Earl Belcher

Personal information
- Born: December 15, 1958 (age 67) Queens, New York, U.S.
- Listed height: 6 ft 6 in (1.98 m)

Career information
- High school: Christian Brothers Academy (DeWitt, New York)
- College: St. Bonaventure (1977–1981)
- NBA draft: 1981: 4th round, 87th overall pick
- Drafted by: San Antonio Spurs
- Position: Forward

Career highlights
- 2× Eastern 8 Player of the Year (1980, 1981); No. 25 retired by St. Bonaventure Bonnies;
- Stats at Basketball Reference

= Earl Belcher =

American jazz musician (born 1958)

Earl V. Belcher Jr. (born December 15, 1958) is a retired American basketball player who is best known for his collegiate career at St. Bonaventure University between 1977–78 and 1980–81. While playing for the Bonnies, Belcher scored 2,077 points, averaged 20 points per game for his career, and was twice named the Eastern 8 Men's Basketball Player of the Year (the Eastern 8 is now known as the Atlantic 10 Conference).

==Early life==
Born in Queens, Belcher moved upstate to Syracuse at age six when his father had to relocate while working for General Motors. He played many sports as a youth, including basketball, golf, tennis, baseball, football and hockey. As Belcher got older, he began to grow quickly. He claims to have grown from 5'6" to 6'1" in seventh grade, to 6'3" in eighth grade and then 6'6" by his senior year in high school at Christian Brothers Academy. The reason he focused on basketball, he later explained, was because "Basketball was a given in my neighborhood if you were that tall, so I went with the flow and played." Belcher became an All-American player in high school and then decided to continue his career at St. Bonaventure University.

==College career==
Belcher's collegiate career began in 1977–78. A forward, he averaged 7.3 points and 3.9 rebounds per game during his freshman season. St. Bonaventure earned a berth into the 1978 NCAA Tournament but lost in the round of 32 to Penn. They finished their season with a 21–8 overall record. The following year, Belcher increased his averages to 21.5 points and 6.6 rebounds per game while leading the team in points for the first of three consecutive seasons. Behind a 19–8 record, the Bonnies earned their way into the 1979 National Invitation Tournament. They lost in the first round to Alabama, however, thus ending their season with a 19–9 record.

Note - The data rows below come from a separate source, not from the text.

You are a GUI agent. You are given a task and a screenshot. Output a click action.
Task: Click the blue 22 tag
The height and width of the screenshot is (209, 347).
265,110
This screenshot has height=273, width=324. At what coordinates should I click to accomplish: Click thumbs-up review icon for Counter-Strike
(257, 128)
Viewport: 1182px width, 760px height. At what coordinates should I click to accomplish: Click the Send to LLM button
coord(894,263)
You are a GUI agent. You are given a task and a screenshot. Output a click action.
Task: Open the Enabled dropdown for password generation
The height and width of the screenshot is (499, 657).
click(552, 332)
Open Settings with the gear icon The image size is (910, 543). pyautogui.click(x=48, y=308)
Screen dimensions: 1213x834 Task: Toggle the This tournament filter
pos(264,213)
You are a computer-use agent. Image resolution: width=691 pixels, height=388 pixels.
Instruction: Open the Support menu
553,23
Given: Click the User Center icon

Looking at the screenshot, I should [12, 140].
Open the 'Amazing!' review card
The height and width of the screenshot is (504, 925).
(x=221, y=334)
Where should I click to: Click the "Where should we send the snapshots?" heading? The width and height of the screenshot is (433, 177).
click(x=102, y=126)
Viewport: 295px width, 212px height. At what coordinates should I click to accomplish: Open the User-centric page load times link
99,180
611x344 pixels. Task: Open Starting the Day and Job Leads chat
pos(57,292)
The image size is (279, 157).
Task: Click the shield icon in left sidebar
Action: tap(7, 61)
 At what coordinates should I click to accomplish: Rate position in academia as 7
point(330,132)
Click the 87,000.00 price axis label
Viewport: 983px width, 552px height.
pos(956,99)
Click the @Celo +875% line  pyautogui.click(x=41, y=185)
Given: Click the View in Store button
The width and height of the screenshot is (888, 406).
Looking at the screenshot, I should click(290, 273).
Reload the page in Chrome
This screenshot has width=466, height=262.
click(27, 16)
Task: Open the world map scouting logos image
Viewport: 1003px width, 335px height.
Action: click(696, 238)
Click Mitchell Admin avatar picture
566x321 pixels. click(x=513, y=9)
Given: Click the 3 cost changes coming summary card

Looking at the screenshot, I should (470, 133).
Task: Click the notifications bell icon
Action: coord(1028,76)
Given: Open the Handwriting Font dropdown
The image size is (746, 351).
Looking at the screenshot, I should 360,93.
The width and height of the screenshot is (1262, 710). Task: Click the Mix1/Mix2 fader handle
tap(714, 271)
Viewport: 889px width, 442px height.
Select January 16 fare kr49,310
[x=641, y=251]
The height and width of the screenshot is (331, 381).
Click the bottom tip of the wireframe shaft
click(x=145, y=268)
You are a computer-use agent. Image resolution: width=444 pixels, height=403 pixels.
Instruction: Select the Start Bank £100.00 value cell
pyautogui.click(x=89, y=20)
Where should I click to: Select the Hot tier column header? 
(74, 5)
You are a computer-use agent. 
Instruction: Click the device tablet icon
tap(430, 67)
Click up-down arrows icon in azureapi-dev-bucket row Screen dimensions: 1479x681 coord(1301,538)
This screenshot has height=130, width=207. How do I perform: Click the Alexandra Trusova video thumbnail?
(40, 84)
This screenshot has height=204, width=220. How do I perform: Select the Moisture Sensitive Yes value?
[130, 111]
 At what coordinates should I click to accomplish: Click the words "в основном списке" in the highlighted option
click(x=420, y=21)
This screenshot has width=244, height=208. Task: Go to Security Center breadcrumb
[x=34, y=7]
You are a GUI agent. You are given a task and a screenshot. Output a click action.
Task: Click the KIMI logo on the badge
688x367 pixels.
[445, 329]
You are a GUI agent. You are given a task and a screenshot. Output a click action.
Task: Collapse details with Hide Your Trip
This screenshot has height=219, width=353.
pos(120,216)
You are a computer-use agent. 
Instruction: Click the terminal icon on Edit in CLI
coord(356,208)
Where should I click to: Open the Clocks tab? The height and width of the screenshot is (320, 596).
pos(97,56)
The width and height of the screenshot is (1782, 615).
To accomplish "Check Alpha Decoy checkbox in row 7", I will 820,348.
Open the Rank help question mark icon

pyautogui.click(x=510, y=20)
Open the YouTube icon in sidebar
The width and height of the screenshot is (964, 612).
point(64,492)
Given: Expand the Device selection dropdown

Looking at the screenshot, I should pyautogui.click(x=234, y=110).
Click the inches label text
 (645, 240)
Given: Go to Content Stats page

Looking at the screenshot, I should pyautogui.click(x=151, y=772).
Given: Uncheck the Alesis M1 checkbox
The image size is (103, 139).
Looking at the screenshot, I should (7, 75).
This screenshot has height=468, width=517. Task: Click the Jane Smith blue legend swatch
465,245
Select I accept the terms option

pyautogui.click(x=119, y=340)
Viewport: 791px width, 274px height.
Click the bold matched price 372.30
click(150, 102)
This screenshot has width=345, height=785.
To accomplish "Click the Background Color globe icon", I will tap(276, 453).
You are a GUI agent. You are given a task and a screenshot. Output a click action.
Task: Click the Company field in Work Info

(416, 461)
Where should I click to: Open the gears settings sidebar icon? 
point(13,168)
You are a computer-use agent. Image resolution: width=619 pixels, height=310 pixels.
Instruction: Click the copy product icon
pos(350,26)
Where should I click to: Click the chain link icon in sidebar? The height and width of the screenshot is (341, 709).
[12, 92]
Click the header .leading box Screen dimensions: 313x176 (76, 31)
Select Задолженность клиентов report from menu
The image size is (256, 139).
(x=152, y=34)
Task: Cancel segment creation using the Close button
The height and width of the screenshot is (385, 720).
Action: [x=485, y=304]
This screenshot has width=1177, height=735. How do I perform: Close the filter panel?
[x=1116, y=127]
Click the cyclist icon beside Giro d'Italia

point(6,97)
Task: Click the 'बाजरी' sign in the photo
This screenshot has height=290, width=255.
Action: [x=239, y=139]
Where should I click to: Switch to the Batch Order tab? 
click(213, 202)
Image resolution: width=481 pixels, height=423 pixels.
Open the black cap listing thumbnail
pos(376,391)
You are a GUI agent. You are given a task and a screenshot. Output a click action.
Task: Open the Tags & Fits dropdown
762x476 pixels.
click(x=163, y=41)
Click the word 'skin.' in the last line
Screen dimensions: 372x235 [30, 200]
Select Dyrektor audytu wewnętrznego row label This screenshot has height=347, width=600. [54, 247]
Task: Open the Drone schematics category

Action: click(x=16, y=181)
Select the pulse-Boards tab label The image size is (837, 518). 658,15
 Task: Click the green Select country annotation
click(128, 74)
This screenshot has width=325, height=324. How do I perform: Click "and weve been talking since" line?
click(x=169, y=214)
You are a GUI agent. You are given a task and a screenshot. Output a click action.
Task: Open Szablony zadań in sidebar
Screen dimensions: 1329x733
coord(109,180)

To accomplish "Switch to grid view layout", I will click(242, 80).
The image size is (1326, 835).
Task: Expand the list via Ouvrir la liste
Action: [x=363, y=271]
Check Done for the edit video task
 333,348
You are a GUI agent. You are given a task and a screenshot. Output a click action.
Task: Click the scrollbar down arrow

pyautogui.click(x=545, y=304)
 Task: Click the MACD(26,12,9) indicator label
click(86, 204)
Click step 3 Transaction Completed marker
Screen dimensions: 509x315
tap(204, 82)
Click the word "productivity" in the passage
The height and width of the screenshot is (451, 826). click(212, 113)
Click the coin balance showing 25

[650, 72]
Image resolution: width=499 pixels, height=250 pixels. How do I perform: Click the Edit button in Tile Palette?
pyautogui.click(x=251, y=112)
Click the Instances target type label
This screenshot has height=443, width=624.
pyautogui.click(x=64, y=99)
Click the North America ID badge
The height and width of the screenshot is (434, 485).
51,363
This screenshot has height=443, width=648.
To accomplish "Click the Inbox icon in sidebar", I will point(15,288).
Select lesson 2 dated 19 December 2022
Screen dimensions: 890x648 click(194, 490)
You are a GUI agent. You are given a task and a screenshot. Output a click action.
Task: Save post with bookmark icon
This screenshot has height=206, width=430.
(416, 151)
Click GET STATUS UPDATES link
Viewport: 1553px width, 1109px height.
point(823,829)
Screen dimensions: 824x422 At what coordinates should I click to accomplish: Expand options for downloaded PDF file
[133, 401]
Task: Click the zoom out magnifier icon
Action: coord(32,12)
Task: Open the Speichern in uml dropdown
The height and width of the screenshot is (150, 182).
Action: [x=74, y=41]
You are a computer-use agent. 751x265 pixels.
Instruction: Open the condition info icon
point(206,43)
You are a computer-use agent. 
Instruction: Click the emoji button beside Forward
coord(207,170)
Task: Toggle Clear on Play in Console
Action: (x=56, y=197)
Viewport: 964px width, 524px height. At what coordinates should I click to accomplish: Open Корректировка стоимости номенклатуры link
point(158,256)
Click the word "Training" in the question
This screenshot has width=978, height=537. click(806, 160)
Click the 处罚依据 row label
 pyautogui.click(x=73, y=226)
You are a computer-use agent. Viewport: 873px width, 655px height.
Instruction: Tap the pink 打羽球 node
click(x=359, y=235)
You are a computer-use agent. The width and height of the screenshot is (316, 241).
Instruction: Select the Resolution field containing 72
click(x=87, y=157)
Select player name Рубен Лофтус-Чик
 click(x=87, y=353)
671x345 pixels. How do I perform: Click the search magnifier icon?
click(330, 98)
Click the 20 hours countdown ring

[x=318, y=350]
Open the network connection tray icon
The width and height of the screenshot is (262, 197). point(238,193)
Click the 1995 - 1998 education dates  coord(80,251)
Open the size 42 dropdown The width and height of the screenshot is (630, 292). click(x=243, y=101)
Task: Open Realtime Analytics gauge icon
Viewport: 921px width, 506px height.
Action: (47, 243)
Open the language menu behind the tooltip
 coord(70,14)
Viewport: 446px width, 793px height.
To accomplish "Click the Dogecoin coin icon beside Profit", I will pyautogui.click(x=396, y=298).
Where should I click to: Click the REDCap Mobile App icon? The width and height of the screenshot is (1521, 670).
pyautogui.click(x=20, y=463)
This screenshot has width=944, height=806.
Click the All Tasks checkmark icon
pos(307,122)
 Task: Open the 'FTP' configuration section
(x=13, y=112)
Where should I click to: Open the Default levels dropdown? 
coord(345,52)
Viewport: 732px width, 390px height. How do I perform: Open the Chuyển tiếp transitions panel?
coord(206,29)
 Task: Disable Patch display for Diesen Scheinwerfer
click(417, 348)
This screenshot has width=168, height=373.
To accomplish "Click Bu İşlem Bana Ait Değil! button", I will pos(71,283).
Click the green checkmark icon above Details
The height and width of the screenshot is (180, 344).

In 1979–80, his junior year, Belcher led the Eastern Athletic Association, popularly known as the Eastern 8, in scoring with a 26.9 points per game average. He also recorded 7.3 rebounds per game, and even though St. Bonaventure finished in sixth place in the conference with a 16–11 record, Belcher was chosen as the conference player of the year. He was also selected to the Eastern 8 All-Conference First Team. In Belcher's final season he repeated as both a First Team and conference player of the year honoree. His scoring and rebounding decreased slightly, however, to averages of 24.5 points and 6.2 rebounds per game. St. Bonaventure finished with a 14–13 overall record and in sixth place once again. During Belcher's four-year career, his teams compiled a record of 70 wins and 34 losses. He scored 2,077 points, which is second all-time in school history behind Greg Sanders' 2,238 but still ahead of Hall of Famer Bob Lanier, who sits third on the list.

==Later life==
After college, the San Antonio Spurs selected him in the fourth round (87th overall) in the 1981 NBA draft. He was supposed to be the back-up to future Hall of Famer George Gervin in 1981–82 but he never appeared in a regular season game. When he broke all of the bones in his right ankle during a preseason exhibition game, his basketball career officially ended, with the exception of a two-game attempted comeback with the Continental Basketball Association's Wyoming Wildcatters. He then went home to Syracuse, New York to work for his old high school basketball coach at Niagara Mohawk Gas and Electric Company. He concurrently pursued a master's degree in business (MBA) at the State University of New York at Oswego, and in 1999 he received his degree.

Belcher is an actor and musician as well and plays the saxophone. After Niagara Mohawk Gas and Electric Company downsized and he lost his job, Belcher became a professional jazz musician. He is also a proficient on piano, trumpet, drums, upright bass and guitar player and utilizes his musical ability in Albany and Schenectady, New York. Aside from performing in a jazz trio alongside his wife, Sarah, Belcher also holds a regular day job.